▶
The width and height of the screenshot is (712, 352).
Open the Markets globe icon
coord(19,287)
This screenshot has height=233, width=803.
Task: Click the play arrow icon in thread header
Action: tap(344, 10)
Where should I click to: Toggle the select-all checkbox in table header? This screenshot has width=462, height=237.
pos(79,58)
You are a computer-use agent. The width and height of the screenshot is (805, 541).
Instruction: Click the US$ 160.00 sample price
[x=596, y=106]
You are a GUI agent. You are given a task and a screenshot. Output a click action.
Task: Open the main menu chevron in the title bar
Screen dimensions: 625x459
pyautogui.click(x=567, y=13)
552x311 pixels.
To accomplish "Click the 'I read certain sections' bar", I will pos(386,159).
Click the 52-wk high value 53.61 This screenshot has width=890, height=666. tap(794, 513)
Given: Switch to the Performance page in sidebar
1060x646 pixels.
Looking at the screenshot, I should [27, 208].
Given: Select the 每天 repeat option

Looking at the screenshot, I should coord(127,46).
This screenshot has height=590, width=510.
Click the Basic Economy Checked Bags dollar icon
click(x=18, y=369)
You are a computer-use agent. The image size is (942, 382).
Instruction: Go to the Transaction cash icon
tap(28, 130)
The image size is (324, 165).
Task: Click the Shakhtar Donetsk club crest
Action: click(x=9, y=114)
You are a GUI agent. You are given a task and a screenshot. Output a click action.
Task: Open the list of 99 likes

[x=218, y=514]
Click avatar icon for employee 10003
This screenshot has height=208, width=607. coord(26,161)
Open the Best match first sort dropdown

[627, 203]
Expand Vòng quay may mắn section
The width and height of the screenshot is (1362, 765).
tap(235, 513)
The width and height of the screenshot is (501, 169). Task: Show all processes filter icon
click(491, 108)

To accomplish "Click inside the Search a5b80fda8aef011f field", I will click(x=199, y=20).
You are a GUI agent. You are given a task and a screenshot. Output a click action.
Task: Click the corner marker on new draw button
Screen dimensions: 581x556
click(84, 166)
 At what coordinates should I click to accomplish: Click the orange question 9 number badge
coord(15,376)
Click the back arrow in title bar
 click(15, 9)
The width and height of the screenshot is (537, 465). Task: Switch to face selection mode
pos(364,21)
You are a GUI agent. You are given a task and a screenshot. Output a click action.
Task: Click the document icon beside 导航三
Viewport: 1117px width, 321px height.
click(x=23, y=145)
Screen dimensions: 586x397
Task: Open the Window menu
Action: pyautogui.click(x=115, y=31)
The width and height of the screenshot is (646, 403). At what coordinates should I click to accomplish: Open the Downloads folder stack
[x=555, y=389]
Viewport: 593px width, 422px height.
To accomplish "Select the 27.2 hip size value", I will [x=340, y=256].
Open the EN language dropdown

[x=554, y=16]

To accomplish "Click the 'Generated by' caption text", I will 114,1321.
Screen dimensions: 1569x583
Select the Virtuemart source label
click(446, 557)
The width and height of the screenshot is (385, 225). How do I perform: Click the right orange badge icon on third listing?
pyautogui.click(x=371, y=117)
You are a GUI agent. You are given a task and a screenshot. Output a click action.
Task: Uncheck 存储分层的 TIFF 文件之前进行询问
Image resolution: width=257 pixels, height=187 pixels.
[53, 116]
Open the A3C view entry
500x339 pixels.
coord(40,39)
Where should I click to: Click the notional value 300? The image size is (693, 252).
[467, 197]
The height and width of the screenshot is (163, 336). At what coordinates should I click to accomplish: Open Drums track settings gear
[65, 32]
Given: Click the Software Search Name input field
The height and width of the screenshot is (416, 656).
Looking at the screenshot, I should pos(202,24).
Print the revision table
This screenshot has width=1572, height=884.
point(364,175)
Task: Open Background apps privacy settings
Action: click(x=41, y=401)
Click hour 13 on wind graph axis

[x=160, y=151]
◀
| Task requirements |
All of the entries must be given again, word for word.

| Finished task |
The width and height of the screenshot is (712, 352).
Open the Markets globe icon
coord(19,287)
This screenshot has height=233, width=803.
Task: Click the play arrow icon in thread header
Action: tap(344, 10)
Where should I click to: Toggle the select-all checkbox in table header? This screenshot has width=462, height=237.
pos(79,58)
You are a computer-use agent. The width and height of the screenshot is (805, 541).
Instruction: Click the US$ 160.00 sample price
[x=596, y=106]
You are a GUI agent. You are given a task and a screenshot. Output a click action.
Task: Open the main menu chevron in the title bar
Screen dimensions: 625x459
pyautogui.click(x=567, y=13)
552x311 pixels.
To accomplish "Click the 'I read certain sections' bar", I will pos(386,159).
Click the 52-wk high value 53.61 This screenshot has width=890, height=666. tap(794, 513)
Given: Switch to the Performance page in sidebar
1060x646 pixels.
Looking at the screenshot, I should [27, 208].
Given: Select the 每天 repeat option

Looking at the screenshot, I should coord(127,46).
This screenshot has height=590, width=510.
Click the Basic Economy Checked Bags dollar icon
click(x=18, y=369)
You are a computer-use agent. The image size is (942, 382).
Instruction: Go to the Transaction cash icon
tap(28, 130)
The image size is (324, 165).
Task: Click the Shakhtar Donetsk club crest
Action: click(x=9, y=114)
You are a GUI agent. You are given a task and a screenshot. Output a click action.
Task: Open the list of 99 likes

[x=218, y=514]
Click avatar icon for employee 10003
This screenshot has height=208, width=607. coord(26,161)
Open the Best match first sort dropdown

[627, 203]
Expand Vòng quay may mắn section
The width and height of the screenshot is (1362, 765).
tap(235, 513)
The width and height of the screenshot is (501, 169). Task: Show all processes filter icon
click(491, 108)

To accomplish "Click inside the Search a5b80fda8aef011f field", I will click(x=199, y=20).
You are a GUI agent. You are given a task and a screenshot. Output a click action.
Task: Click the corner marker on new draw button
Screen dimensions: 581x556
click(84, 166)
 At what coordinates should I click to accomplish: Click the orange question 9 number badge
coord(15,376)
Click the back arrow in title bar
 click(15, 9)
The width and height of the screenshot is (537, 465). Task: Switch to face selection mode
pos(364,21)
You are a GUI agent. You are given a task and a screenshot. Output a click action.
Task: Click the document icon beside 导航三
Viewport: 1117px width, 321px height.
click(x=23, y=145)
Screen dimensions: 586x397
Task: Open the Window menu
Action: pyautogui.click(x=115, y=31)
The width and height of the screenshot is (646, 403). At what coordinates should I click to accomplish: Open the Downloads folder stack
[x=555, y=389]
Viewport: 593px width, 422px height.
To accomplish "Select the 27.2 hip size value", I will [x=340, y=256].
Open the EN language dropdown

[x=554, y=16]

To accomplish "Click the 'Generated by' caption text", I will 114,1321.
Screen dimensions: 1569x583
Select the Virtuemart source label
click(446, 557)
The width and height of the screenshot is (385, 225). How do I perform: Click the right orange badge icon on third listing?
pyautogui.click(x=371, y=117)
You are a GUI agent. You are given a task and a screenshot. Output a click action.
Task: Uncheck 存储分层的 TIFF 文件之前进行询问
Image resolution: width=257 pixels, height=187 pixels.
[53, 116]
Open the A3C view entry
500x339 pixels.
coord(40,39)
Where should I click to: Click the notional value 300? The image size is (693, 252).
[467, 197]
The height and width of the screenshot is (163, 336). At what coordinates should I click to accomplish: Open Drums track settings gear
[65, 32]
Given: Click the Software Search Name input field
The height and width of the screenshot is (416, 656).
Looking at the screenshot, I should pos(202,24).
Print the revision table
This screenshot has width=1572, height=884.
point(364,175)
Task: Open Background apps privacy settings
Action: click(x=41, y=401)
Click hour 13 on wind graph axis

[x=160, y=151]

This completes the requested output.